Work request.
Leaving out every picture, please repeat exactly the line that contains "How do I perform: Click" and each line after it through the final line below.

Data listing.
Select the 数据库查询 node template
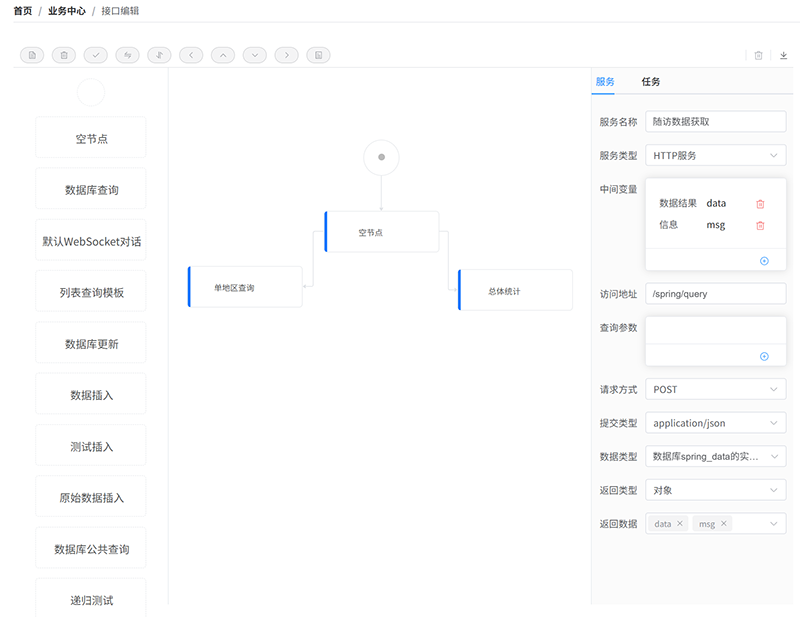 point(91,190)
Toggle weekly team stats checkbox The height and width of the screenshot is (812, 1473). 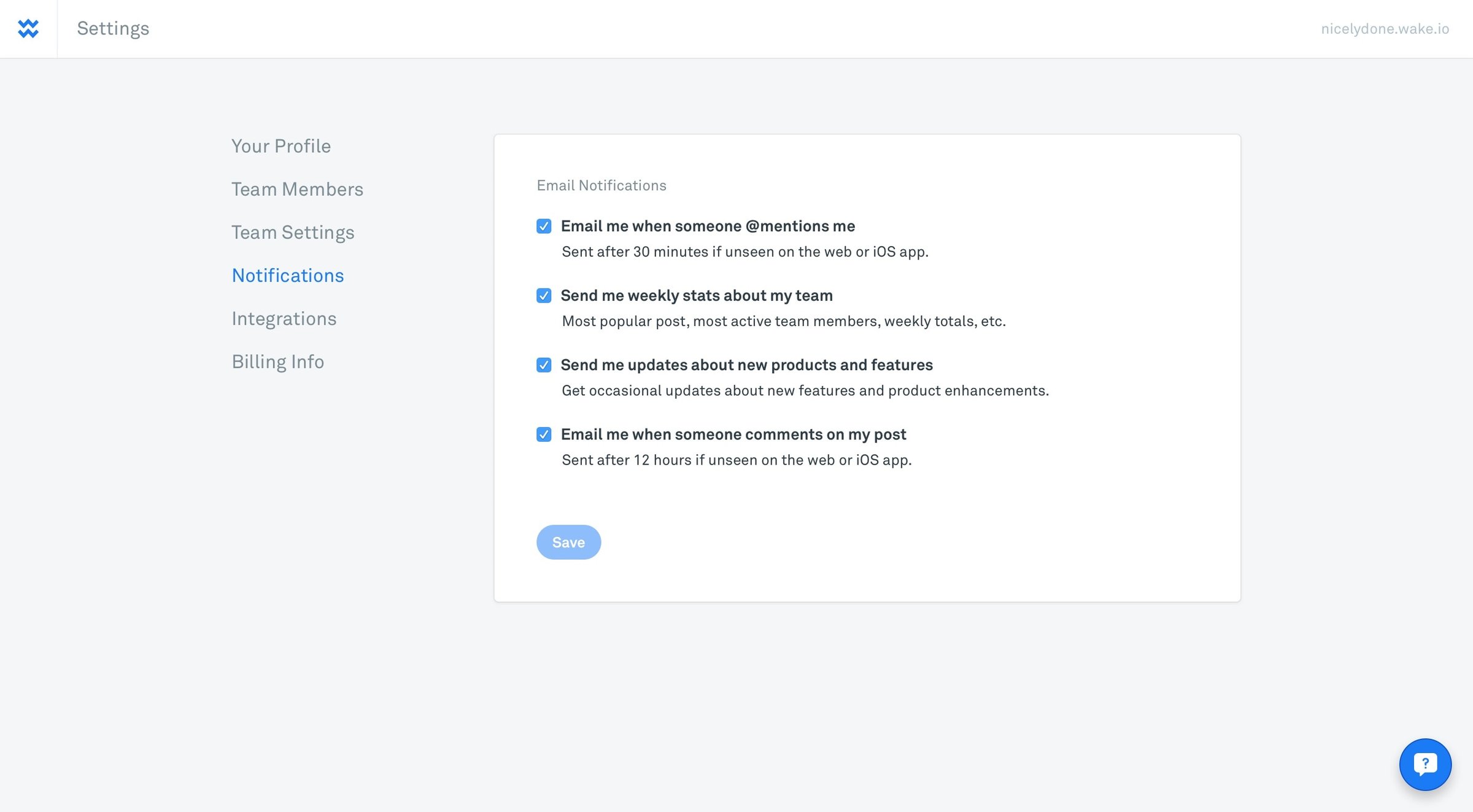[x=544, y=296]
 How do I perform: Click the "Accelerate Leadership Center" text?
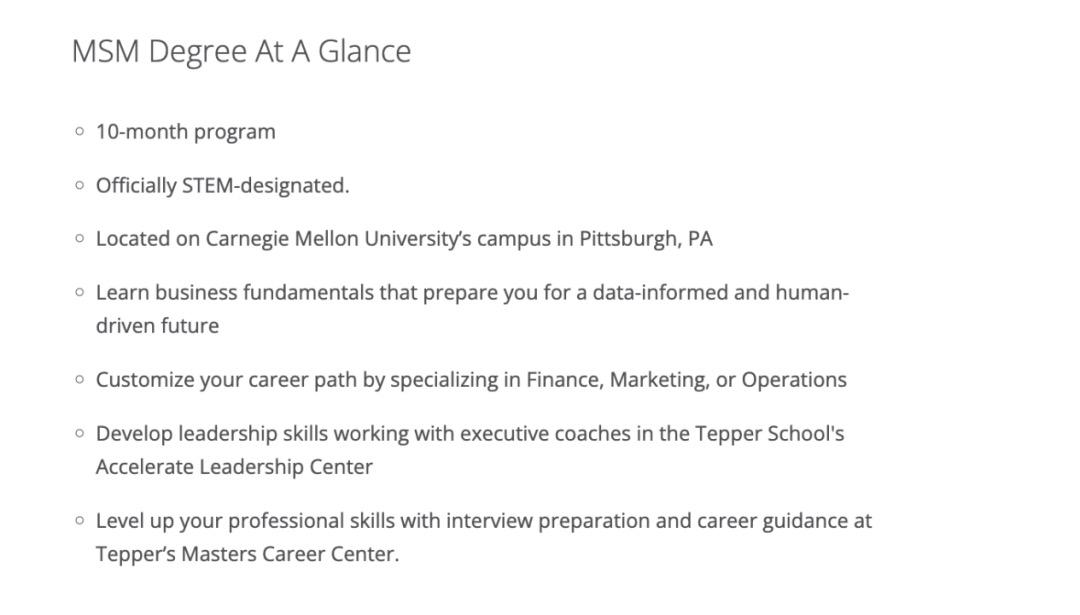[234, 467]
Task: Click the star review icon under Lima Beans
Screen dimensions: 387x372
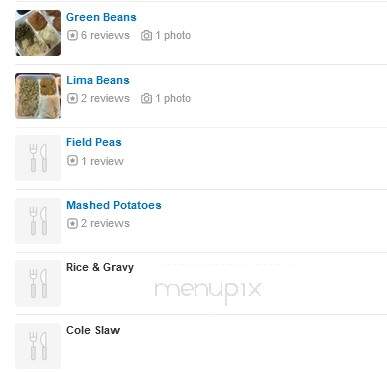Action: pyautogui.click(x=72, y=98)
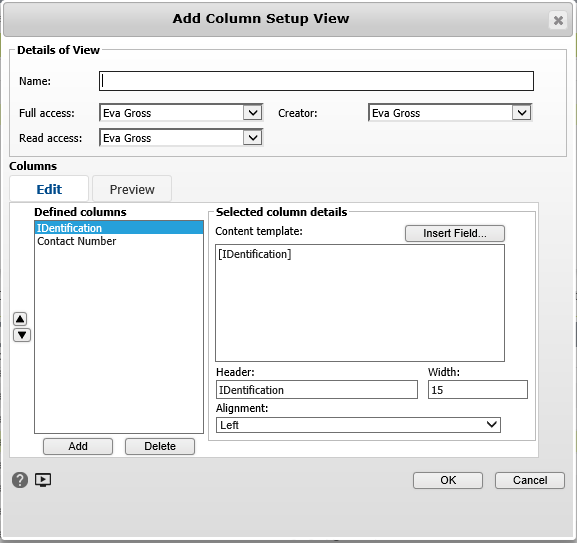Focus the Name input field
Viewport: 577px width, 543px height.
pyautogui.click(x=316, y=81)
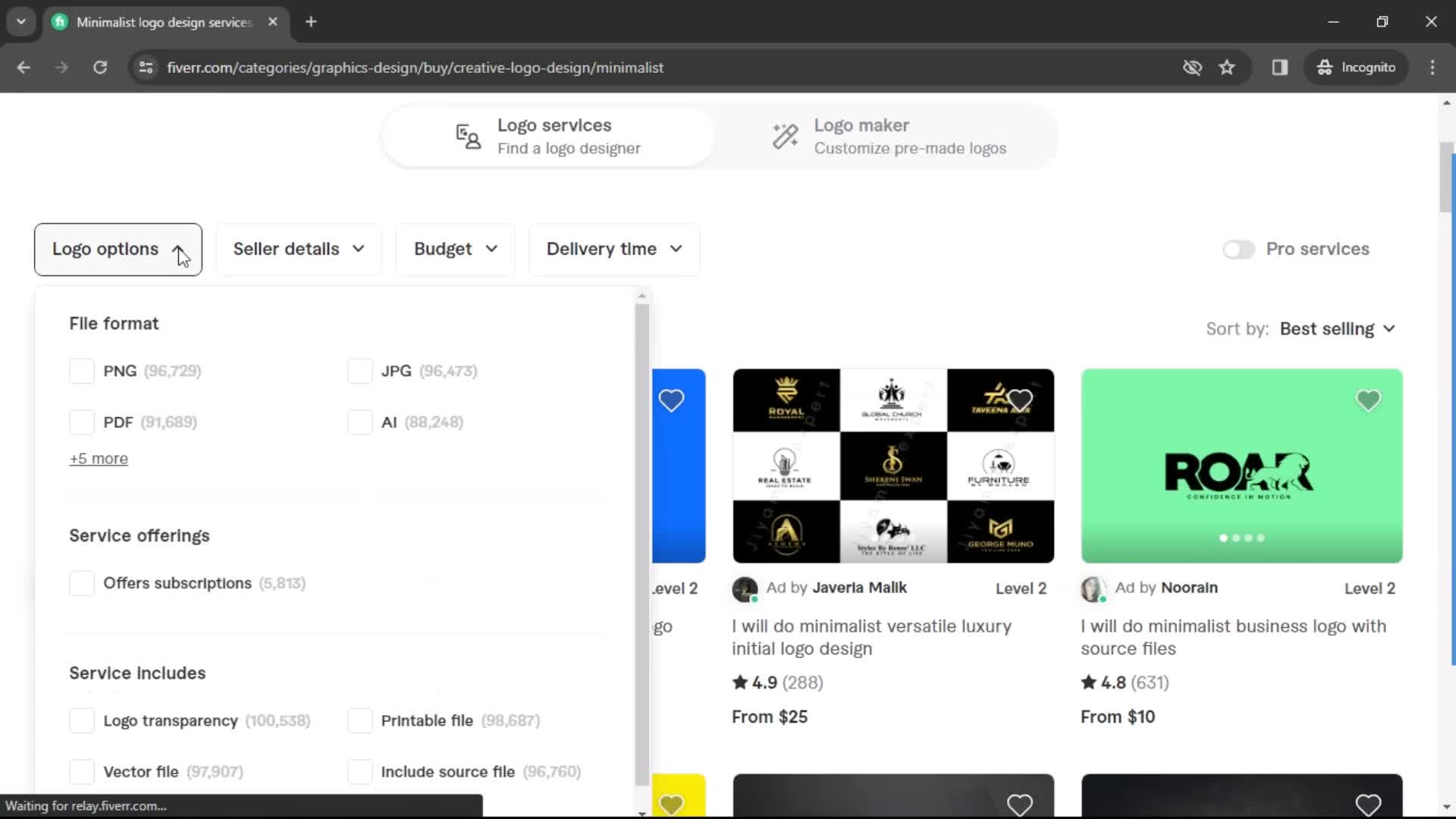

Completed exercise.
 How do I perform: Click the "Accelerate Leadership Center" text?
[234, 467]
Task: Click the star review icon under Lima Beans
Screen dimensions: 387x372
Action: pyautogui.click(x=72, y=98)
Focus the Name input field
Viewport: 577px width, 543px height.
pyautogui.click(x=316, y=81)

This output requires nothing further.